- Task objective -
Repeat exactly the line containing "Add Bottled Water to order" and every line after it in the entries, and nothing besides.

- Material shown -
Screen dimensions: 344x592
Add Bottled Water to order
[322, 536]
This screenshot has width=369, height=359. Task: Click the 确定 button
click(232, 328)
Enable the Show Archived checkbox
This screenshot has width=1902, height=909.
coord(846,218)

- Output of the task -
Add Bottled Water to order
[322, 536]
This screenshot has width=369, height=359. Task: Click the 确定 button
click(232, 328)
Enable the Show Archived checkbox
This screenshot has width=1902, height=909.
coord(846,218)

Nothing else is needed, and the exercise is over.